On the Columbia Journalism Review, Ryan Chittum has a rebuttal to a number of recent posts about e-book production costs and price, including the post by Mathew Ingram that I covered here. Though the article is replete with quotes and counter-arguments, but the central thrust seems to be that publishers ought to be able to charge what they want to—but they really should be wanting to charge less.
At base, copyright holders have the right to ask what they want to get for their work (which is why they were so concerned about Amazon selling ebooks at a loss). If they set the price too high, nobody will buy the book and they will lose money. If they set the price too low, lots of people might buy it, but they will still lose money.
Though I may be oversimplifying his argument, the problem with this is that it really isn’t how the market works. Copyright holders have the right to ask what they want to be paid wholesale for each copy of the book. What happens to the book after it’s bought and paid for by the distributor shouldn’t be any of their concern. Amazon could sell each e-book for a thousand dollars or pay people $10 to read it. (Or at least that was the case until the Justice Department noted as part of its settlement that they need to be making a profit on a given publisher’s works as a whole.)
On a related note, the ever-interesting Mike Shatzkin’s latest column also has to do with e-book pricing. Shatzkin mentions that, in pre-Amazon days, a lot of publishers would sell copies of their books at full retail price via mail-order to people who wanted them and couldn’t find them anywhere else.

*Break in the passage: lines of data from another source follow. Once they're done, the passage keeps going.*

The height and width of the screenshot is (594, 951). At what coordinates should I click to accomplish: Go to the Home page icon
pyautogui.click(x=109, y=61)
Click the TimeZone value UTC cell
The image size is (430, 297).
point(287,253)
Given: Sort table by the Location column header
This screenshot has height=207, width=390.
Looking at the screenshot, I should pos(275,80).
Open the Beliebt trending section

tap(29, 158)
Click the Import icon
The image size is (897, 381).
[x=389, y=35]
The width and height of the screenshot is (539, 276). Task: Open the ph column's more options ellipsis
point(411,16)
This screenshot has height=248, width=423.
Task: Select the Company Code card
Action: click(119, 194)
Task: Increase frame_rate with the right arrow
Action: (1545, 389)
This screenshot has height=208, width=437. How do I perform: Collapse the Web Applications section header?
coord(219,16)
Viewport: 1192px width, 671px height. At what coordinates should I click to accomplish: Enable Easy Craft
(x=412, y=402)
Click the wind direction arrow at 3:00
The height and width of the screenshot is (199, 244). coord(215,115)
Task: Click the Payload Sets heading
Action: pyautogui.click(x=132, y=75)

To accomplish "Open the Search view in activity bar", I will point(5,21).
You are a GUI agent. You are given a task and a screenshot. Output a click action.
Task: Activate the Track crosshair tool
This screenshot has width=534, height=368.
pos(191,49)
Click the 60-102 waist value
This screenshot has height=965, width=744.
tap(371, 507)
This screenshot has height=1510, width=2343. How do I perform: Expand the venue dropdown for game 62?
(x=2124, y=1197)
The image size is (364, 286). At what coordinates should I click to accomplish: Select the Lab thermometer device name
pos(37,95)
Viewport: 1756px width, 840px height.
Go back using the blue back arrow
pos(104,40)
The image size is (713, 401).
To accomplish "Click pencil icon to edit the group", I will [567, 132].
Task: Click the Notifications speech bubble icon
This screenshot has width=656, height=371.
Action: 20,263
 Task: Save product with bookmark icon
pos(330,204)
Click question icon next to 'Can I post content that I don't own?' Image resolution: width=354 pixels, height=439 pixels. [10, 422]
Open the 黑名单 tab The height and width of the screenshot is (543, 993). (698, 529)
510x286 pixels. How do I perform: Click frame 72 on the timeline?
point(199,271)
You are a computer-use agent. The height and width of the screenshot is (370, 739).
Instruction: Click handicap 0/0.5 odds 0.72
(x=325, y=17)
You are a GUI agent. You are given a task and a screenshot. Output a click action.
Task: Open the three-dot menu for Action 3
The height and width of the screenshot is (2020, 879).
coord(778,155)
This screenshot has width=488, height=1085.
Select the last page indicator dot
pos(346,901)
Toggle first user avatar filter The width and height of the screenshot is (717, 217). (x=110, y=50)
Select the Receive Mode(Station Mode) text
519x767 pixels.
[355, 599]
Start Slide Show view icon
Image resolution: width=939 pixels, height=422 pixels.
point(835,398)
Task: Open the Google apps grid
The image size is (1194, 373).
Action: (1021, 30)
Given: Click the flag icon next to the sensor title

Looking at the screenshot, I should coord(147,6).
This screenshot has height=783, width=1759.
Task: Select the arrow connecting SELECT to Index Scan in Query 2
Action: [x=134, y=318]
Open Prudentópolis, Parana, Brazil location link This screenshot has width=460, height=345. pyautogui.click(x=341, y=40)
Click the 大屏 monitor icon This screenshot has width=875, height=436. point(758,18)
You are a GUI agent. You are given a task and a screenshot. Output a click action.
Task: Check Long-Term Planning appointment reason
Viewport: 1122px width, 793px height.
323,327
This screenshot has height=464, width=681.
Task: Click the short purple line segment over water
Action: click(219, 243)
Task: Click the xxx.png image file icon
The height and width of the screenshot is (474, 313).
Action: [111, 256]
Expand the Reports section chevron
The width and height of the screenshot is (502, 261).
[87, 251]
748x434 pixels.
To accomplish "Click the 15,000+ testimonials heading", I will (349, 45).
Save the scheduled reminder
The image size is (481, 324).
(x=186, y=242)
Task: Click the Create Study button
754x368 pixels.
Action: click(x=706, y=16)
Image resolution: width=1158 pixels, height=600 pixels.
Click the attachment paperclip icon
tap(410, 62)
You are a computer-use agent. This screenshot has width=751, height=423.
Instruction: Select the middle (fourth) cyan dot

He brings this up to note why the idea that publishers should stop printing cover price on books so bookstores could be free to charge more, brought up by American Booksellers Association president Bernie Rath in the ‘90s wouldn’t have worked—if publishers kept selling books at their own retail price, consumers would soon have found out what stores were “ripping them off” by charging more. (This hasn’t stopped others, such as Ed Handyside of UK publisher Myrmidon Books, from proposing a similar idea more recently, however.)
The point is to note how tricky the question of publishers selling direct to retailers is now. Certainly, they can do it. They can do it even better than they ever could before Amazon, thanks to the Internet, especially if what they’re selling are electronic books. The problem is that the question of pricing backs them into a corner. In an agency-less market, if the publishers sell at full retail price, Amazon can undersell them.
But if the publisher discounts, they face another problem. Amazon (and every other retailer) would say, with ample justification, “the retail price my discount and margin should be based on is the price you sell it for.” If “publisher’s retail price” means anything, it must mean that! Just like when publishers didn’t sell direct in the all-print world before online happened, the price the publisher says is the retail price is what intermediaries would expect to see them sell the book for.
The only way a publisher could get away with discounting their own e-book prices in such a situation, Shatzkin posits, is when, like Baen or for that matter Pottermore, they don’t have to sell through any other stores but their own.